BURLINGTON, N.C. -- Lee Cassidy remembers when walking wasn’t an option, it was his primary way of getting around Burlington.

“If you didn't have a car, you were in trouble, you really weren't going to be able to get around nowhere,” he said.

He is one of the thousands of people who started using Burlington’s first city-operated public transportation system – Link Transit.

“The bus link is really nice to have, it helps a lot of people that aren’t able to afford cars. It’s really great,” Cassidy said.

Rider Jennifer Schnegg doesn’t have a car, and says the bus system has given her a sense of independence now that she doesn’t have to ask people for rides.

“I can get out -- a sense of freedom, so I take it out a lot,” she said.
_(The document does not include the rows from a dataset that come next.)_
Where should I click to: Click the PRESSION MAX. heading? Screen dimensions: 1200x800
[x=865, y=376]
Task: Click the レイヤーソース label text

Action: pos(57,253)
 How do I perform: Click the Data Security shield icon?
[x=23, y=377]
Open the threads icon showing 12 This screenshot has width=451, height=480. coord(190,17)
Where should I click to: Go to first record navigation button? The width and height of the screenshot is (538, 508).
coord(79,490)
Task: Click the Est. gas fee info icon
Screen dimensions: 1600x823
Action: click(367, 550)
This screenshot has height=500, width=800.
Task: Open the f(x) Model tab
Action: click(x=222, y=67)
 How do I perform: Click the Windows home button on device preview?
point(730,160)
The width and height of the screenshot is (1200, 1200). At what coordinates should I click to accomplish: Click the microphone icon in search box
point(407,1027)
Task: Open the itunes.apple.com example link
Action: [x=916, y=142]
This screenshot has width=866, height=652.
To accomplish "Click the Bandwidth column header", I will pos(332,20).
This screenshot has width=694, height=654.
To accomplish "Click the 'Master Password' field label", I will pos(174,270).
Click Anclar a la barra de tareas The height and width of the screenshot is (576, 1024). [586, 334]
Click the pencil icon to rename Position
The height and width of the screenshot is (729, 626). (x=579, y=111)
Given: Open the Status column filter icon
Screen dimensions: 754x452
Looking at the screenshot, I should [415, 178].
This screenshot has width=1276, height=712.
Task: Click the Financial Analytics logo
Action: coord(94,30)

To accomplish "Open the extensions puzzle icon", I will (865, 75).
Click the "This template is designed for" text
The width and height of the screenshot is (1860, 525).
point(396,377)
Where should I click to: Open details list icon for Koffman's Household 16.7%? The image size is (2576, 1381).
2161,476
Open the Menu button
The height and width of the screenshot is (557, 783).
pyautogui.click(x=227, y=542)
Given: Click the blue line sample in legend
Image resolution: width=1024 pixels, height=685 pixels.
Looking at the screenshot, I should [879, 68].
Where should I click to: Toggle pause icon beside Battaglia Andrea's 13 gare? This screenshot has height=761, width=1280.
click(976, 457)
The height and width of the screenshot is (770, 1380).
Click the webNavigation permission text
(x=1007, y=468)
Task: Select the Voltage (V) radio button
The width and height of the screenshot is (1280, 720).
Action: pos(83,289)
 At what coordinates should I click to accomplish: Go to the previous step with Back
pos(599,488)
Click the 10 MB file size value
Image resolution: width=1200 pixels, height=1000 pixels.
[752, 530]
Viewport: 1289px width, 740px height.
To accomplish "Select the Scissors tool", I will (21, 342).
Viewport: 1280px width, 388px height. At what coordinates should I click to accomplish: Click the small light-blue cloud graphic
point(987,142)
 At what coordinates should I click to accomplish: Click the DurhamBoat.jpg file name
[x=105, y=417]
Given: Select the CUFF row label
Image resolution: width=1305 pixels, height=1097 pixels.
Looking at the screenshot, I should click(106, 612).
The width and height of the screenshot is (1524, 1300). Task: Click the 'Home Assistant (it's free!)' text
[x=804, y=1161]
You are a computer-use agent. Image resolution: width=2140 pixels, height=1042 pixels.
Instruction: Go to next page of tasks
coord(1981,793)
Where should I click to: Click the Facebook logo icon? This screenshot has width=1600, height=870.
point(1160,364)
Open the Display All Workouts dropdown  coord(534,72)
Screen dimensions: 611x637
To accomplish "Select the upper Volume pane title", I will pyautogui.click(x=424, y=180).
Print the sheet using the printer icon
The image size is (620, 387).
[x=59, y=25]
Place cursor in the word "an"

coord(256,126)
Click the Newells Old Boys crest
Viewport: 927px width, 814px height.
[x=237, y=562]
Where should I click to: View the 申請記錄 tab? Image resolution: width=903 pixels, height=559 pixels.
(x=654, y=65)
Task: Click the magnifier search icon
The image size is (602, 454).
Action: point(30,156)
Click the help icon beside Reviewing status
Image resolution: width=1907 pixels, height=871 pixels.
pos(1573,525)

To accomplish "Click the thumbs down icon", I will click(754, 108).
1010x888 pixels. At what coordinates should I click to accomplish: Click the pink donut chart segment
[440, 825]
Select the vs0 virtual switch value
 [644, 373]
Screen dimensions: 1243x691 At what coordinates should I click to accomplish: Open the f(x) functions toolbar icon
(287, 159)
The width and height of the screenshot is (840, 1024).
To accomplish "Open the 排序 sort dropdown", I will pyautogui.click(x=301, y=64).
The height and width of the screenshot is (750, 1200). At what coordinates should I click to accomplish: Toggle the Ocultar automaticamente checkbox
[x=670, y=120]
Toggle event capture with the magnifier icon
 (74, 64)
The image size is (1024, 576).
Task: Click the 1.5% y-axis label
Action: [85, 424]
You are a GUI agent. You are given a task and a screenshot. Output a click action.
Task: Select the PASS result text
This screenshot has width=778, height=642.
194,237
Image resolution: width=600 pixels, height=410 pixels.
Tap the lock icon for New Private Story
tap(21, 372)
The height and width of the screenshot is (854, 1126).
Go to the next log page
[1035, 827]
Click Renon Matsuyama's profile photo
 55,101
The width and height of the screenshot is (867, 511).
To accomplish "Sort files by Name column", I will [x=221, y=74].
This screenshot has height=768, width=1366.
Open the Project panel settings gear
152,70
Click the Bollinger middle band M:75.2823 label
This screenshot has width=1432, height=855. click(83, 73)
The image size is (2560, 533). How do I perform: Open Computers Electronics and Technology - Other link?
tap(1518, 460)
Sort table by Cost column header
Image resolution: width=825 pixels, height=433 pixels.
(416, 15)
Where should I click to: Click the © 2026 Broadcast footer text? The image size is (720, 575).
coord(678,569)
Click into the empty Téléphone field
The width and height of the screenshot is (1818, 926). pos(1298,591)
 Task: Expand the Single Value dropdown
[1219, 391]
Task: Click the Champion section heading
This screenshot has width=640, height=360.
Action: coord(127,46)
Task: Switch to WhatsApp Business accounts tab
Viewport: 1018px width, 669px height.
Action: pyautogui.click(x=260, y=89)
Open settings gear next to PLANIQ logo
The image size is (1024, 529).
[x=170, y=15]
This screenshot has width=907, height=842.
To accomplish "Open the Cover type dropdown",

On Tuesday, Link Transit celebrated its one-year anniversary with approximately 81,000 riders in the first year.

For city leaders, the focus now is finding ways to improve the service.

“The highest request that we’ve gotten from folks are simply to add additional hours in the evening. Folks may be able to commute to work in the morning on the system, but it doesn’t go late enough for them to get home,” Burlington Mayor Ian Baltutis said.

Many riders have also expressed a desire for weekend service.

Right now, Link Transit only runs Monday through Friday 5:30 a.m. to 6:30 p.m.

“There is a cost to that, so it’s something we want to look at cautiously to make sure we’re making a wise investment which would give us the most ridership,” said Mike Nunn, director of transportation for the City of Burlington.

Link Transit fare is usually a dollar, but in honor of its first-year anniversary, fares are free through June 9.

Link Transit has five routes providing service to Burlington, Gibsonville and Alamance Community College.